Based on a real event, it tells the story of a feisty Pasadena, Calif...septuagenarian
who decides after attending an old friend's funeral to embark on an adventure.
She
engages a reluctant cabbie (Jason Beghe) to drive her up the coast. After several
adventures, they end up in Vancouver, B.C. In keeping with the holiday spirit, the
finale features a Christmas dinner with the two travelers, his girlfriend (Catherine
Bell of "JAG") and an abandoned boy (Haley Joel Osment).
CBS is also
offering "The Christmas Box," the third time arund for the ratings winner
based on Richard Paul Evans' best selling book. Starring Miss O'Hara and Richard
Thomas, the film rebroadcast is scheduled for Wednesday, Dec. 23.
Miss O'Hara
recently spent a few weeks in Los Angeles camping in a Brentwood house, one of her
four homes. She also has an apartment in New York City, a house in West Cork, Ireland,
and a showplace in St. Croix, Virgin Islands. The latter is her perennial headache.
"We've
been hit by three hurricanes Hugo, Marilyn and Georges," she lamented. "Hugo
took the roofs off. This time I'm going to fix the house up, sell it and get a condo.
You reach a certain period when all the kids are married, they all have their own
children, and their children and their wives or husbands come first.
"So
you don't get anyone to go with you. And I'm not going to stay in that house all
by myself."
The actress had settled in St. Croix after her 1968 marriage
to Brig. Gen. Charles Blair, who operated an airline in the islands. She stayed on
to oversee the airline after his death in a plane crash in 1978.
In 1991, she
returned to acting as John Candy's mother in "Only the Lonely,"
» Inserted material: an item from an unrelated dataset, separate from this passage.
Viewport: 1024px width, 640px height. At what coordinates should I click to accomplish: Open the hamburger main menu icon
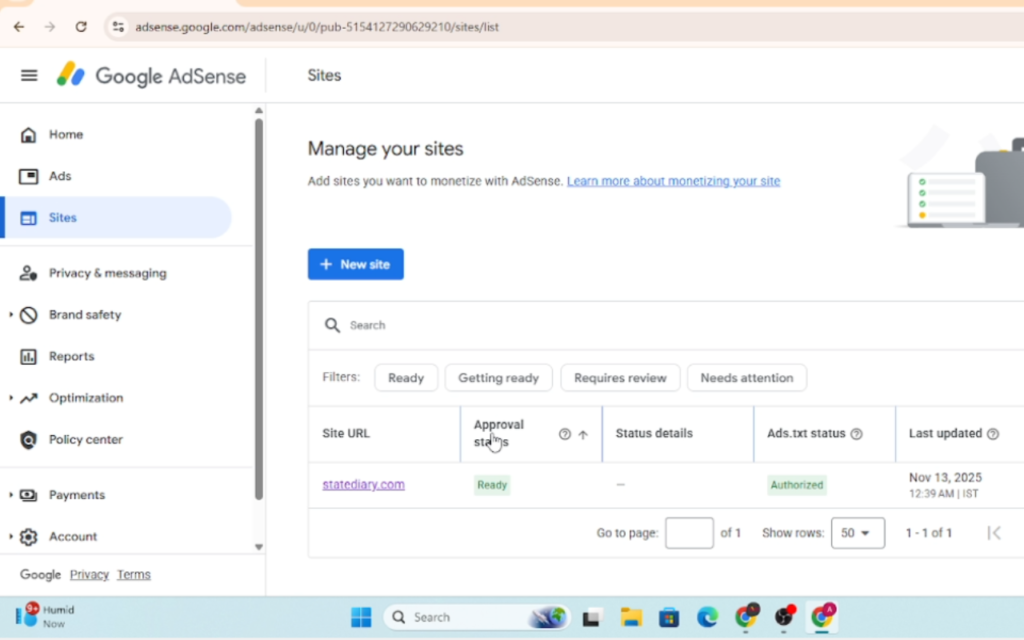29,76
her first film since "Big Jake" with John Wayne 18 years before. Three
years ago, she was lured back for "The Christmas Box."
Although
"Cab to Canada" seems like a scenic tour of the Pacific coast, Miss
O'Hara confided, "Most of it was shot around L.A. When they cut away and you
wouldn't be in it, then it was the real thing." A second unit captured the scenery.
"Wasn't
the little boy good?" she remarked of young Osment. "Of course, I love
working with kids. In "Spencer's Mountain' I had nine. Kids are awful
easy to work with. All you have to do is tickle their imagination.
I've had over
40 children in films, all good. I'll tell you who had the most wonderful parents:
Natalie Wood (her daughter in "Miracle on 34th Street"). Her mama
was a wonderful lady." Having made her second television movie, Miss O'Hara
has become acquainted with frantic working conditions, after being schooled in the
slow, big-studio tradition. Following her early training at Dublin's Abbey Theater
and doing films in London, she was brought to Hollywood in 1939 by Charles Laughton
to appear as Esmeralda in "The Hunchback of Notre Dame."
Her
stardom was confirmed with John Ford's 1940 Academy Award- winning "How Green
Was My Valley." She note sadly that since Roddy McDowall's death, she and
Anna Lee are the only cast members left.
Her rare beauty and Irish spunk made
her the ideal leading lady for such stars as Tyrone Power ("The Black Swan,"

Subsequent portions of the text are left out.